§ Task to complete: Return all lines in the data where the string "agent" can be found.

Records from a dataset
-- -- --

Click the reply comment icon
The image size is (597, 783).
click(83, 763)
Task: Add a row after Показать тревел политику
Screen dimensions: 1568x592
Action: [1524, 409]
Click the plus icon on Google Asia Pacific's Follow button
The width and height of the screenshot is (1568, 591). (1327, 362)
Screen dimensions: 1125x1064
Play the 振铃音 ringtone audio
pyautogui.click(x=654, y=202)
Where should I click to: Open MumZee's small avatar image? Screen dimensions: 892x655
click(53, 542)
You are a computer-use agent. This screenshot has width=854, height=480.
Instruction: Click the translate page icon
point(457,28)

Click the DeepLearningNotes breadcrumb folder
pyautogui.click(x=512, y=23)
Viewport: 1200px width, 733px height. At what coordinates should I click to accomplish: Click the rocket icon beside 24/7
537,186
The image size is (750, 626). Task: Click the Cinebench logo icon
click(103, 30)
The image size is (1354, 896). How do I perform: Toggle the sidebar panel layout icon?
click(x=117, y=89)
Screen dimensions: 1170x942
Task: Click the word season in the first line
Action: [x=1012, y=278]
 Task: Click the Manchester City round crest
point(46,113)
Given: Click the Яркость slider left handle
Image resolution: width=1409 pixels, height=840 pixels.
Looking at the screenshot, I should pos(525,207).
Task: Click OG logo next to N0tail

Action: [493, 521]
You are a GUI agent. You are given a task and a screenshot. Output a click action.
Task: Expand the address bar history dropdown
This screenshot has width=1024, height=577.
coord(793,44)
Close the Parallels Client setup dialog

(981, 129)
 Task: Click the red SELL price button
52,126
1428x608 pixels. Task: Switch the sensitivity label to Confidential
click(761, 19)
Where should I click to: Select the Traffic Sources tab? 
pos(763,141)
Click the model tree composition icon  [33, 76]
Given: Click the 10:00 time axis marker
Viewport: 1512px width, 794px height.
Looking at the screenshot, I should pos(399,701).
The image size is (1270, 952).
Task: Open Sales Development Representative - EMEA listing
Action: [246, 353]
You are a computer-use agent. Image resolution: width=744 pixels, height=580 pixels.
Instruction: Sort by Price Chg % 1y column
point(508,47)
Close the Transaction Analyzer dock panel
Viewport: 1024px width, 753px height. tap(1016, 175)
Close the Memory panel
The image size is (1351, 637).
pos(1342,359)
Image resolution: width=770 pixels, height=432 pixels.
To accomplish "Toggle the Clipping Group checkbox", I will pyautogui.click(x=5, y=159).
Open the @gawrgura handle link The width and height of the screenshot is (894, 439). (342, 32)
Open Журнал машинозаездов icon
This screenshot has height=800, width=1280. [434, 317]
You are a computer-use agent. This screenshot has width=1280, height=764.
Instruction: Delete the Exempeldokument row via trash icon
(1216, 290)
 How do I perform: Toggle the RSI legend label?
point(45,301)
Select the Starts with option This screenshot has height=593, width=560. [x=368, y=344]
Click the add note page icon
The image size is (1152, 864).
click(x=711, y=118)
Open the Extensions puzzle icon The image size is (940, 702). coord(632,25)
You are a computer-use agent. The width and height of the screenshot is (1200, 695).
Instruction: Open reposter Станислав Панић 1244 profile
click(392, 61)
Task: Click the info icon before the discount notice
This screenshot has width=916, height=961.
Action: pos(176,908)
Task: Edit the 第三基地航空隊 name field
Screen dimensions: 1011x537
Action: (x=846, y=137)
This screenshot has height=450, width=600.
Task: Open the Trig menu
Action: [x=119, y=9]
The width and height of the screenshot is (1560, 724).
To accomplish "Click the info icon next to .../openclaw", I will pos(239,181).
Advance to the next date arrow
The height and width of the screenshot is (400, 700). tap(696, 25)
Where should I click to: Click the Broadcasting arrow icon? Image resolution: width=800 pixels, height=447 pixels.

-- -- --

§ Output below:
You are a computer-use agent. This screenshot has width=854, height=480.
You are a GUI agent. You are given a task and a screenshot. Output a click action.
You are a computer-use agent. Image resolution: width=744 pixels, height=580 pixels.
You are a computer-use agent. This screenshot has width=1280, height=764.
You are a computer-use agent. The width and height of the screenshot is (1200, 695).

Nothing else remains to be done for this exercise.